In 2015, Ivanhoé Cambridge and Callahan Capital Properties purchased 1095 Avenue of the Americas from The Blackstone Group for $2.2 billion, the most expensive transaction involving a single office building in New York City since 2008. In August 2016, Real Summit Investment, a real estate investment subsidiary of the Hong Kong Monetary Authority's Exchange Fund, paid $1.15 billion for a 49% stake in the building.

==Tenants==
In addition to Verizon, other major tenants as of late 2008 include insurance giant MetLife (whose name is outside above the entryway), law firm Dechert LLP, iStar Financial, Lloyds Banking Group, Instinet, Standard Chartered USA, and Stifel. In 2013, Whole Foods Market finalized a deal to open a 32,000 sqft flagship location spread across the first and second floors of the building. The market opened its doors in January 2017. Pandora Jewelry, Tourneau, and Equinox Fitness also operate in the base of the building. ASICS abruptly vacated its 5,000 sqft space in October 2015 amid a legal battle with the company's retail operator, less than a year after moving in.
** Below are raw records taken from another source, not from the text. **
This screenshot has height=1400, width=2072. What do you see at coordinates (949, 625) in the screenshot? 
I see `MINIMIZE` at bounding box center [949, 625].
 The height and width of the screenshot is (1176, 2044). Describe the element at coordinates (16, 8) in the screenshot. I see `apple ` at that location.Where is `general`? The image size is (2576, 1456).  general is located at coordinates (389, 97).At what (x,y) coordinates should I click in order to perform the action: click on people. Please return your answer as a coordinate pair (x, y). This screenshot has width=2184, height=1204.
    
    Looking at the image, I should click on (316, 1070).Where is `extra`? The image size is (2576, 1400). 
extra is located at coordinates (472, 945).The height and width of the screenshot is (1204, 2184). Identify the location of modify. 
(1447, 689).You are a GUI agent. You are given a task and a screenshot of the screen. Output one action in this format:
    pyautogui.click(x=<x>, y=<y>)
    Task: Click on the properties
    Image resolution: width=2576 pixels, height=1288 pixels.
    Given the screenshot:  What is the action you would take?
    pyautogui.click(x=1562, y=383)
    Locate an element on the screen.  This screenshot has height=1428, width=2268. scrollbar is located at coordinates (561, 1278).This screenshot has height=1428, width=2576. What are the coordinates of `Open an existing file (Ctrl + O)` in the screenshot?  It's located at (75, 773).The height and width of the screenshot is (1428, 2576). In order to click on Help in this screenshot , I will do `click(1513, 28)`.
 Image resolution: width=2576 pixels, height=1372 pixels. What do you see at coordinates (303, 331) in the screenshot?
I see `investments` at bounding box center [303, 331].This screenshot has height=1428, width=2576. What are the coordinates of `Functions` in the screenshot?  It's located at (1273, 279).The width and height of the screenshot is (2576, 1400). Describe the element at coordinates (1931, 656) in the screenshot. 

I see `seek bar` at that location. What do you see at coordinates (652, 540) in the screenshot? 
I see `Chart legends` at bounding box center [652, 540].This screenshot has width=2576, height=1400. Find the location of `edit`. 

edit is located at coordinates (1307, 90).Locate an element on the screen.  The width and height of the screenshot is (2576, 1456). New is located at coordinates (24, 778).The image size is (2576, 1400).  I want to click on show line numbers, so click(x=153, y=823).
In 2016, Salesforce signed a deal to rename the building Salesforce Tower, and the San Francisco-based company plans to eventually occupy 5 floors. The first Salesforce employees in New York City to move to the new office arrived on Monday November 14, 2016. U.S. Bancorp signed a lease for 68,000 sqft in September 2016 and Apollo Global Management followed in July 2017 with a 70,000 sqft lease. Lloyds Bank leased approximately 35,000 sqft in January 2019, bringing the building to 96% occupancy.